The Nepal Police Deployment: Proof of Concept
In 2024, GarudX achieved a milestone that validated years of development: deploying a life-jacket drop system with Nepal Police for water rescue operations on the Bagmati River. The SkyDrop system — carrying life jackets and emergency flotation devices — became the first indigenously-developed drone payload system deployed in an official Nepal government operation.
This wasn't just a technical achievement. It was a statement about what Nepali engineering could do. The system worked in real field conditions, delivered by operators trained by GarudX, maintained by GarudX technicians. The entire supply chain was local.
The Nepal Police deployment opened doors. Government agencies, development organizations, and private sector partners started taking GarudX seriously not just as a service provider but as a technology company with original IP.
Building the NDRL: Creating the Talent Pipeline
Parallel to the product development work, GarudX was solving another problem: Nepal had no FPV drone talent pipeline. Importing skilled FPV pilots from overseas for every commercial job was expensive and unsustainable. Nepal needed its own community of skilled pilots.
The Nepal Drone Racing League (NDRL) was the solution. Founded by GarudX in 2021, the NDRL started with 24 pilots at a small event in Kathmandu. By Season 3 in 2024, it had grown to 64 pilots from 8 countries, with 200,000+ concurrent online viewers. Today, the NDRL community has 140+ active pilots, many of whom now work professionally in drone cinematography, surveys, and operations.

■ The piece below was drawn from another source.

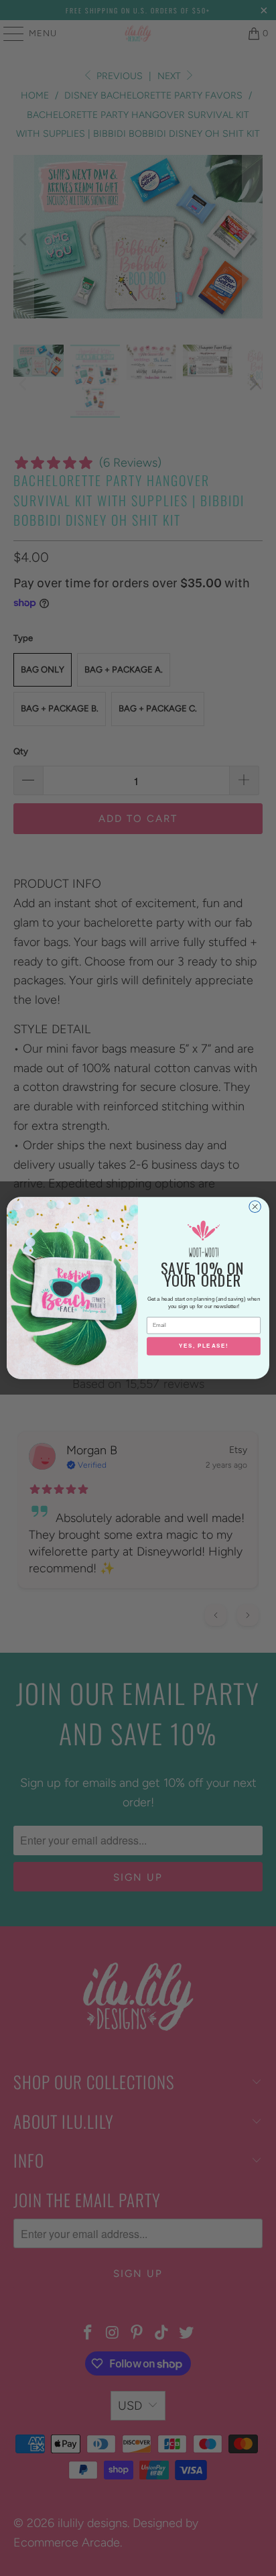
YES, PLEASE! (203, 1347)
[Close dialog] (255, 1207)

The NDRL wasn't just sport. It was talent development. And it was proof that Nepal could build world-class drone expertise from scratch.
The SkyReaper: Nepal's First Military-Grade UAV
The culmination of years of development work was the SkyReaper — Nepal's first indigenously-designed military-grade fixed-wing VTOL UAV. The SkyReaper features Jetson Nano AI for autonomous obstacle avoidance, a Pixhawk 6X flight controller, and a modular payload bay for reconnaissance, communication relay, or precision delivery.
The SkyReaper wasn't built by copying a foreign design. It was engineered from first principles by the GarudX team, informed by eight years of learning what Nepal's terrain and operational requirements actually demand. That's what "Made in Nepal" means in practice: not just assembling components, but solving Nepal-specific problems with Nepal-designed solutions.
Why It Matters
Nepal imports nearly everything it uses in technology — phones, computers, vehicles, machinery. Every rupee spent on foreign technology is a rupee that doesn't build local expertise, local jobs, or local economic resilience. GarudX is a small company in the grand scheme of things, but the principle it represents is important: Nepal can build original, world-class technology products.
The drone industry is at an inflection point globally. Autonomous systems are about to transform agriculture, logistics, infrastructure inspection, and defense. The question for Nepal is whether it will be a consumer of that transformation or a participant in creating it. GarudX's answer, built one drone at a time over eight years, is that Nepal can participate — and should.